Shallow water rebreather diving, while in most cases is overkill, allows us to stay current on our skills. And i like the added safety factor while diving in the kelp. Too many oc guys have died from entanglement issues. So to say that we should not be diving them unless we have to just does not fly. I am still on the fence for traveling with them unless you are going to a tech dive spot that will allow the deep or long dive that would make the travel hassle worth it. Cattle boats out of Maui just don"t seem to worth the excess baggage. But at home, dive it , practice your skills. Fly it manually, do intensional scr bailout. plan for the last ten minutes of the dive for skills. You can't say you don't have the time, use it productively. besides the smb's and reels get lonely if you don't play with them.

Ask the soldiers that fought in Desert Storm, The training at National Training Center, Fort Irwin was much tougher then the Iraqis. Our responses to any emergency should be automatic, muscle memory. Your hands should be moving before your conciseness catches up. The first basic steps in any emergency, should be an automatic response. As any good pilot single engine piston pilot will tell you, the second the rpm starts to drop, thye don't ask why, their hands are already moving, carb heat on, mixture full rich and tank valve check. Then we look to what else it could be. Figure out what has happened after you have secured the loop.

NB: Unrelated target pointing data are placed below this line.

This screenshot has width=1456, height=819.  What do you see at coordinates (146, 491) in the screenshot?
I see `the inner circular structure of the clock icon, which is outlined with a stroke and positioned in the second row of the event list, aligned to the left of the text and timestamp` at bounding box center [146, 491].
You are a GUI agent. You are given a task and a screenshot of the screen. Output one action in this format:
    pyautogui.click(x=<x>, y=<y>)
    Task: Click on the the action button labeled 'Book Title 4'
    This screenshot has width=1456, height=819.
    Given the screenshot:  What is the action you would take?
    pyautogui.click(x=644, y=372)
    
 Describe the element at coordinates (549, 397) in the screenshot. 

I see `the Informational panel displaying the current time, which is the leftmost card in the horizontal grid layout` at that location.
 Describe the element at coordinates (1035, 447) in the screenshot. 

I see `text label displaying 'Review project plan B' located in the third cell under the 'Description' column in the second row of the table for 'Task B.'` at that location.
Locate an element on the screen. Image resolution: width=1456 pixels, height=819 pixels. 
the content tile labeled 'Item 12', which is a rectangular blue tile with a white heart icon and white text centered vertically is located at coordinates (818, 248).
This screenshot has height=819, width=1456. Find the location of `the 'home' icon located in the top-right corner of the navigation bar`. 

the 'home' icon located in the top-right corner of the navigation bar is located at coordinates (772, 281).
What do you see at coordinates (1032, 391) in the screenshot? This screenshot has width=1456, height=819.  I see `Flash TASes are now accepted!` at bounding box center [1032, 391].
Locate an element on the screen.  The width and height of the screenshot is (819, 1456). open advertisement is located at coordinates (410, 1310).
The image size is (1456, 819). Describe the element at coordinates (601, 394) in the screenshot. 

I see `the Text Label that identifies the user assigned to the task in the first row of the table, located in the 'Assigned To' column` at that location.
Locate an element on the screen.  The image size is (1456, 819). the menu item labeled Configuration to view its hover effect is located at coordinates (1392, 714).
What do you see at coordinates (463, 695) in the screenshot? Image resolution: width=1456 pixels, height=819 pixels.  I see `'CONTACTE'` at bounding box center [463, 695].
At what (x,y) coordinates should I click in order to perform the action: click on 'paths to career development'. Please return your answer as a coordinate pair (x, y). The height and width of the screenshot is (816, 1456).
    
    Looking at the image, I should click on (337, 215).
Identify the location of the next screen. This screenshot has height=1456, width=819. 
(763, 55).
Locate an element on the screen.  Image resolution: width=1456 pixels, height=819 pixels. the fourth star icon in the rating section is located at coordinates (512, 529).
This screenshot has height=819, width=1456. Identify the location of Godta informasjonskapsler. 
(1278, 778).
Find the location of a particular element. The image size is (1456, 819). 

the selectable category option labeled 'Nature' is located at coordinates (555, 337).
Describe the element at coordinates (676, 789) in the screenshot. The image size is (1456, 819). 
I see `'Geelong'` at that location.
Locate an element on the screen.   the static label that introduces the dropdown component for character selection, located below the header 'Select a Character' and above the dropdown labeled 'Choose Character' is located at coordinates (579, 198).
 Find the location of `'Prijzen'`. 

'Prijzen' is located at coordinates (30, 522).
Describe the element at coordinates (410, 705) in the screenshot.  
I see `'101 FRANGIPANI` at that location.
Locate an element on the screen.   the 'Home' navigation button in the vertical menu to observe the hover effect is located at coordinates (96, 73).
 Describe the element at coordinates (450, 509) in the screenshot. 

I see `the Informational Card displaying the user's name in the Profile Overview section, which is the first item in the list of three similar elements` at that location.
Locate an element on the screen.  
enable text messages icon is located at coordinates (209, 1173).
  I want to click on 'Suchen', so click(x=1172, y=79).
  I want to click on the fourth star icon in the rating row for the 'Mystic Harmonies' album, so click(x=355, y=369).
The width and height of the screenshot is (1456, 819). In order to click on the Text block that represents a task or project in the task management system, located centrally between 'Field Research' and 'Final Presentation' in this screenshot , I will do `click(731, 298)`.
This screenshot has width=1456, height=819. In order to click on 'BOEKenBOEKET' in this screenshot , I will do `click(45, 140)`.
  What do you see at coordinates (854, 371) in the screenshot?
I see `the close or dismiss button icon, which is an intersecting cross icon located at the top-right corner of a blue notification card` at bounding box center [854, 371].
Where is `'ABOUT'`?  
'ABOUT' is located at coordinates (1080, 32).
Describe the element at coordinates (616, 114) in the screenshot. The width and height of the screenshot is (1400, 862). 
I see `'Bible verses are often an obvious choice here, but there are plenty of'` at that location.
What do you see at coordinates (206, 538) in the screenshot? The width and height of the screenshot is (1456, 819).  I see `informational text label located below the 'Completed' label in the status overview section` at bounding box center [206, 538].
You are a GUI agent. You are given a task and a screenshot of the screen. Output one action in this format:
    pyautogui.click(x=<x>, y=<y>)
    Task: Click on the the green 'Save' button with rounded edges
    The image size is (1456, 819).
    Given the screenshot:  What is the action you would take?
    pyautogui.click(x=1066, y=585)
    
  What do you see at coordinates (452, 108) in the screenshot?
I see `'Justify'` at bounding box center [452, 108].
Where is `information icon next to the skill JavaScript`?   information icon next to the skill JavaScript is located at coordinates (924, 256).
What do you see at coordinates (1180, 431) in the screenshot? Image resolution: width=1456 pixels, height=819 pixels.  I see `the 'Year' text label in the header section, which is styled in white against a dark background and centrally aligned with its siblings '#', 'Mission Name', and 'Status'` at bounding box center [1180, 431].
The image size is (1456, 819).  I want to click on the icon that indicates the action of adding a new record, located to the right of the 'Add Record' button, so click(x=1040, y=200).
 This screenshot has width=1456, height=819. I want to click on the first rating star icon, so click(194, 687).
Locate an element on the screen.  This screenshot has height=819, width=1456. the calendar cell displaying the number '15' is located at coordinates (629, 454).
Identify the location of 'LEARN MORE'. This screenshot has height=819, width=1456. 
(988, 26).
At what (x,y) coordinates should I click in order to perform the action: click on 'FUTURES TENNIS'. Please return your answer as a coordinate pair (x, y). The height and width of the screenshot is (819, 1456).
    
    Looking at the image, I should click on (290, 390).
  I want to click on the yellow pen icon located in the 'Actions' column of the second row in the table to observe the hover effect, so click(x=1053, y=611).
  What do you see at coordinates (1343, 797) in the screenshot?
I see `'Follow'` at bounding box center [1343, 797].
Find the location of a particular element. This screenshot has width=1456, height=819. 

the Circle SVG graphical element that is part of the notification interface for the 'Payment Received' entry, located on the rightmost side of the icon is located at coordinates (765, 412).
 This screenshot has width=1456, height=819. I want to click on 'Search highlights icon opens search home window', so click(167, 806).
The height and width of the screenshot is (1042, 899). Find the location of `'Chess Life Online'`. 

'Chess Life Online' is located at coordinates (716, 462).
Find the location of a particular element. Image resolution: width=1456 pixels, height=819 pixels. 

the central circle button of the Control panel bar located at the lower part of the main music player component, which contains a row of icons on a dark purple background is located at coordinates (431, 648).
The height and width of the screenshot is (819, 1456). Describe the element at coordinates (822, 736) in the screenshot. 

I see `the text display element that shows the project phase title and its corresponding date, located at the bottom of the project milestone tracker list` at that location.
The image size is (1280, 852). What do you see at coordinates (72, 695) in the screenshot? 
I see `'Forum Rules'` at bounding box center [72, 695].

PS the only thing the prop is good for on an airplane is to keep the pilot cool, watch him sweat if it stops.

If you have a high po2 warning from your hud, don't grap for the handsets and try to figure out who is lying to you. secure the o2 valve and dil flush the loop. You know that you can breath it. Then and only then, stop to look at the handsets and figure out what has happened. If you keep practicing these skills, then when it come time to use them, we will get to read the story not the obit.